Originally, I planned to apply for Skoltech, but at one point I received an email advertising a position at ITMO University. I’d never heard of this university before that, yet I thought that the proposal was interesting - a university that focuses on information technology and yet offers a position that has to do with chemistry. Quite unexpected, but that conformed to my perspective. I believe that today, chemistry has to be in perfect balance with mathematics and computer science, otherwise we won’t be getting anywhere.
In order to do modern science, we have to work with the best mathematicians and programmers, and it’s hard to imagine a better place to do that than a university focusing on IT. As a chemist, I know where to look for the answers we desire, but to conduct new research at the intersection of chemistry and computer science, one needs the corresponding competencies. Only in collaboration with specialists in IT we would be able to develop the new promising field of infochemistry.
Therefore, I applied to ITMO University and got a position; now, I work with young specialists who conduct research that is promising for not just Russia but the world in general. They are already exploring fundamental issues that can be applied to the smart materials field.
How is work at your laboratory organized?
Presently, we have four main areas of research. The first is working with dynamic optical materials that can completely change their optical properties when lit by light of a particular wavelength. As of now, we’ve compiled a project plan on producing such materials, which was supported by the Russian Science Foundation, and continue working on it.
The second one has to do with diagnostics. Here, we conduct research on developing chips that are sensitive to not just some single type of ions, but can be used to monitor a wide range of different metabolic profiles. Thus, it would become possible to diagnose different diseases using a single chip.
Our third area of research is a fundamental one. We work on the model chemical systems that I’ve already spoken about, those that can help us explain different processes like epidemics and such.
Finally, the fourth area belongs to the new infochemistry field; we closely collaborate with Harvard on this one. We believe that it is possible to develop a method to storing and processing information based on chemical systems.
How should I explain that? Let’s say you have a computer; just imagine that similar computers are present in biological systems, as well. From the biological point of view, a cell is an ideal computer, it is great at storing and processing information. Our task is not to create a new cell, but something else that can effectively accumulate, store and process information in a similar way. We think that it is possible to attain that by combining chemical reaction networks and systems; we are already working on several ideas, including the creation of an artificial chemical cell.

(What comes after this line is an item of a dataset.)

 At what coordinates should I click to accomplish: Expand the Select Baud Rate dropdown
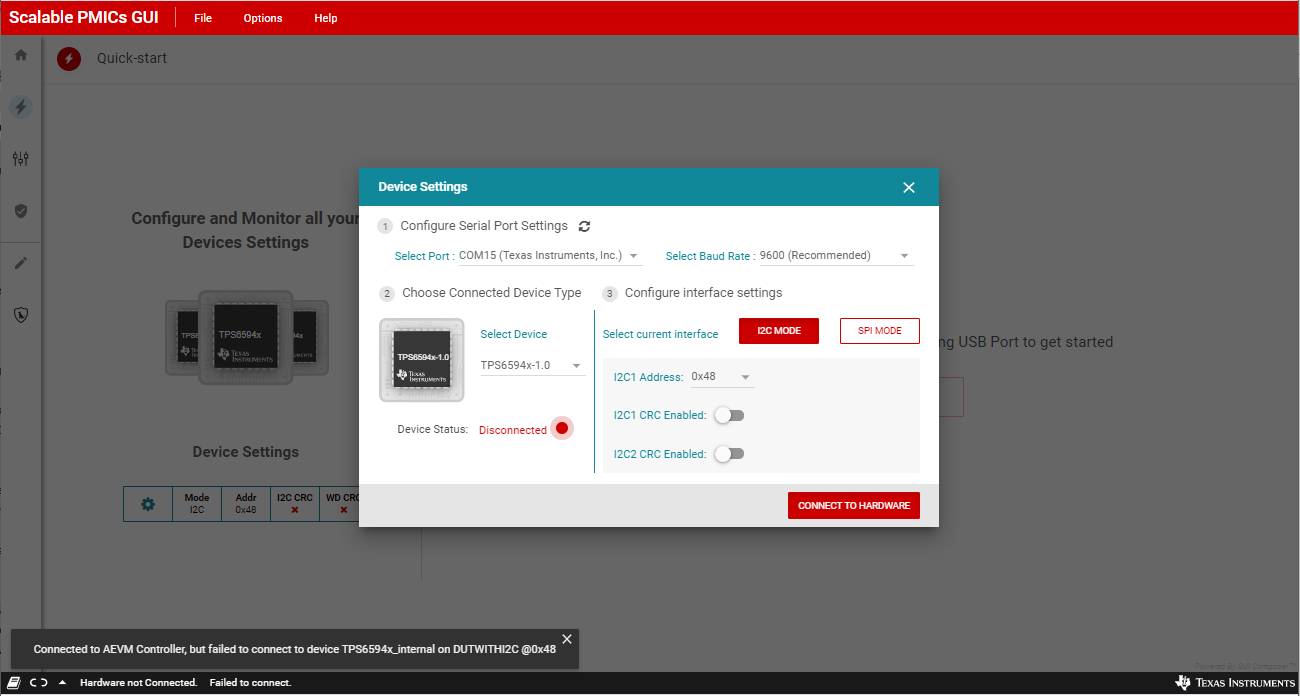click(x=835, y=256)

Still, we can’t succeed in doing that on our own. Therefore, we have already started to communicate with ITMO’s other research teams with whom we plan to collaborate. I believe that in future, it will be possible to submit a common grant request where we’ll delineate the concept of what we want to develop here in Russia. This topic implies a lot of interdisciplinary effort by different research teams, still, I think that we have a good chance at launching this project at ITMO University and having our request approved.